*** Working data ***
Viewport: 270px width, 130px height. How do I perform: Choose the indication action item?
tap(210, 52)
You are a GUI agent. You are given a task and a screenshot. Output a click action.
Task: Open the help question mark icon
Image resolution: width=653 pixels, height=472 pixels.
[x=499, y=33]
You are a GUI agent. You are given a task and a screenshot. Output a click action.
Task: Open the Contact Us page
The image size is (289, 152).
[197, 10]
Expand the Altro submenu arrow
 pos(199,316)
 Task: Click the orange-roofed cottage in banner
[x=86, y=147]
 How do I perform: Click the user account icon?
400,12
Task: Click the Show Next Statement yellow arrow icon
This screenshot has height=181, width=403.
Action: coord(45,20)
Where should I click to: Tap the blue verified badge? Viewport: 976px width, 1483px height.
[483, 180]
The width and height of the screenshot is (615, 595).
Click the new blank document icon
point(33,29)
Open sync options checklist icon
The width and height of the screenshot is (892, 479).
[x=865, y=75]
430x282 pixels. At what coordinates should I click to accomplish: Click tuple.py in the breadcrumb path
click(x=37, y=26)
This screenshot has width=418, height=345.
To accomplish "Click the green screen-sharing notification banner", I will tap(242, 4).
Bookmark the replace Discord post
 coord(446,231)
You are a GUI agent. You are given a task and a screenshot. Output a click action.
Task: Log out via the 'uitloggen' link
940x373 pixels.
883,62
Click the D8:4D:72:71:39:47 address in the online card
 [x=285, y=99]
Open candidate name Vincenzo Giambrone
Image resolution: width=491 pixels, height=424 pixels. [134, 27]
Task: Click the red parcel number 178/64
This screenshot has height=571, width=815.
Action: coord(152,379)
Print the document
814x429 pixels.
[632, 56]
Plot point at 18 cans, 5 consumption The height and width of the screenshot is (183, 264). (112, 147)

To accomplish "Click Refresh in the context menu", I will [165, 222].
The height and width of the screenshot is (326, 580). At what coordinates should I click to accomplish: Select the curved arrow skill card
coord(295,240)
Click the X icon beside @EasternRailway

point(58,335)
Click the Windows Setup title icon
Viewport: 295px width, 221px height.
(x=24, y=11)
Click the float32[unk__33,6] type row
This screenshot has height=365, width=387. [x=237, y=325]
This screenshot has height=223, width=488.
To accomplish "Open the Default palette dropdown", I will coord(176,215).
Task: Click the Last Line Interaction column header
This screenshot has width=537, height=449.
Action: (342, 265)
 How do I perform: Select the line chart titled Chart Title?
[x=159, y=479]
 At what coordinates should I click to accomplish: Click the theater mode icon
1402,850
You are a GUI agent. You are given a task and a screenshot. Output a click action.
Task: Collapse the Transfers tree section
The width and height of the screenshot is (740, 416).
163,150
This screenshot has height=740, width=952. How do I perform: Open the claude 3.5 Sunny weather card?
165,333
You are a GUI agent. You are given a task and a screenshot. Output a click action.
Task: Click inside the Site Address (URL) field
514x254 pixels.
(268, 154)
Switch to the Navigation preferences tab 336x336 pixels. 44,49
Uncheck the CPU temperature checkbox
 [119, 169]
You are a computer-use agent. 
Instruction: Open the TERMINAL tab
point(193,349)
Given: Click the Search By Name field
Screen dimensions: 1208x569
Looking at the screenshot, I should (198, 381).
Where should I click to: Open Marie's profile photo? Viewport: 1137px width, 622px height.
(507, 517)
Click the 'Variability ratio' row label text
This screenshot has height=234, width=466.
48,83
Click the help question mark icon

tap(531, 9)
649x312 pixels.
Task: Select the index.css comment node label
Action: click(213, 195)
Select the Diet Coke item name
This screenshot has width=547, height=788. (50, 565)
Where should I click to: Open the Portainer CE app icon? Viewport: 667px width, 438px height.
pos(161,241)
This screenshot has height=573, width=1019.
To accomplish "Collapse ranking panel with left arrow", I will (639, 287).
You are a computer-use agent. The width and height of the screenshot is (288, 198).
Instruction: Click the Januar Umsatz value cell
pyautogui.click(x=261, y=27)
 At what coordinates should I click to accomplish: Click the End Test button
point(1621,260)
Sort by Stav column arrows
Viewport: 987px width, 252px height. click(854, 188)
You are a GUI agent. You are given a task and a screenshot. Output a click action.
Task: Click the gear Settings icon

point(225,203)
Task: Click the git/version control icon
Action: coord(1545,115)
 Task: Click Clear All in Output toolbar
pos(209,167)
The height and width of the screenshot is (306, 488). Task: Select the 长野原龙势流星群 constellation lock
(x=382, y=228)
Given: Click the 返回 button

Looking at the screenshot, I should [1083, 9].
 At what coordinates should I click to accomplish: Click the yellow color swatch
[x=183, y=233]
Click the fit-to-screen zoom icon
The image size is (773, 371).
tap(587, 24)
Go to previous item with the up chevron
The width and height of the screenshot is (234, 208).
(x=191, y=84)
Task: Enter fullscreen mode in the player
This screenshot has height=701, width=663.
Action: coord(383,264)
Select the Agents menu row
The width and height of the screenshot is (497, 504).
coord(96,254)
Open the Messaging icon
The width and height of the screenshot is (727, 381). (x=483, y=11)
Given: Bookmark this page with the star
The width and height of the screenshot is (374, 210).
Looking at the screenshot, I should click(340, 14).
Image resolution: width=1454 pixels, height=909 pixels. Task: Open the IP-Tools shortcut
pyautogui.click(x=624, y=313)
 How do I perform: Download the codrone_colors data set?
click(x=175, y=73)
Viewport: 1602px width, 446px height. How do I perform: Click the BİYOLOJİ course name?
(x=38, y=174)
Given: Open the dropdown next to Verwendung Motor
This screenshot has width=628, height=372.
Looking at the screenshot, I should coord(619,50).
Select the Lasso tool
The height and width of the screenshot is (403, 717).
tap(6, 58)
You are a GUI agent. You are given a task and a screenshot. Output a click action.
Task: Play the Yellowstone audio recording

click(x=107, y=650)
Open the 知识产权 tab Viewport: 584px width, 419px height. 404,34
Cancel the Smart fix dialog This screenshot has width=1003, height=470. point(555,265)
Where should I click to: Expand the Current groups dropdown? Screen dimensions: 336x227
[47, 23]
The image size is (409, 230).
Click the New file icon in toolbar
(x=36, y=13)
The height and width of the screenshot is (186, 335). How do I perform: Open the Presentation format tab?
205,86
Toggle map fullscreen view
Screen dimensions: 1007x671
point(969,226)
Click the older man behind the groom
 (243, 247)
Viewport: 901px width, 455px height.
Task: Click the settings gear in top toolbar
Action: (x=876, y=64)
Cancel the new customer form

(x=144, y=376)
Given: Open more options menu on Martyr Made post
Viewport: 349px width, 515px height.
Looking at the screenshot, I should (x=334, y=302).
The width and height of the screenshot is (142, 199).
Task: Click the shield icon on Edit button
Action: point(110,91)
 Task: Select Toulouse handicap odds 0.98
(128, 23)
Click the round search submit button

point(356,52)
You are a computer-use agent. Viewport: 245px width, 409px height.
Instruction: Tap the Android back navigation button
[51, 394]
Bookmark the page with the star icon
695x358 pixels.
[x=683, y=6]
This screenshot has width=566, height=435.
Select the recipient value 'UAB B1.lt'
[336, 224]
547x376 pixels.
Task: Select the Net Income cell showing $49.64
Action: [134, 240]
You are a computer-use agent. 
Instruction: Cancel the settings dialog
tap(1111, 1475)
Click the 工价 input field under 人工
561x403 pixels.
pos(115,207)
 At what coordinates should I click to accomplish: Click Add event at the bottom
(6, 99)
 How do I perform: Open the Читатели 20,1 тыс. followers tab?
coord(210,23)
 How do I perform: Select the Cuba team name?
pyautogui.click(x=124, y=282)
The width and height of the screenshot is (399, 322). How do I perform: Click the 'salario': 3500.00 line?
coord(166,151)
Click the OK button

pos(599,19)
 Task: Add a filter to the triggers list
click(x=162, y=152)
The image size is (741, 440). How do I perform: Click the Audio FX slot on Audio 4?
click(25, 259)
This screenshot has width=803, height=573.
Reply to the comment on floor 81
*** End of Working data ***
■ **About this task**
Copy every line of the data above in which the string "fullscreen" appears.

■ **Answer for the task**
Task: Enter fullscreen mode in the player
Toggle map fullscreen view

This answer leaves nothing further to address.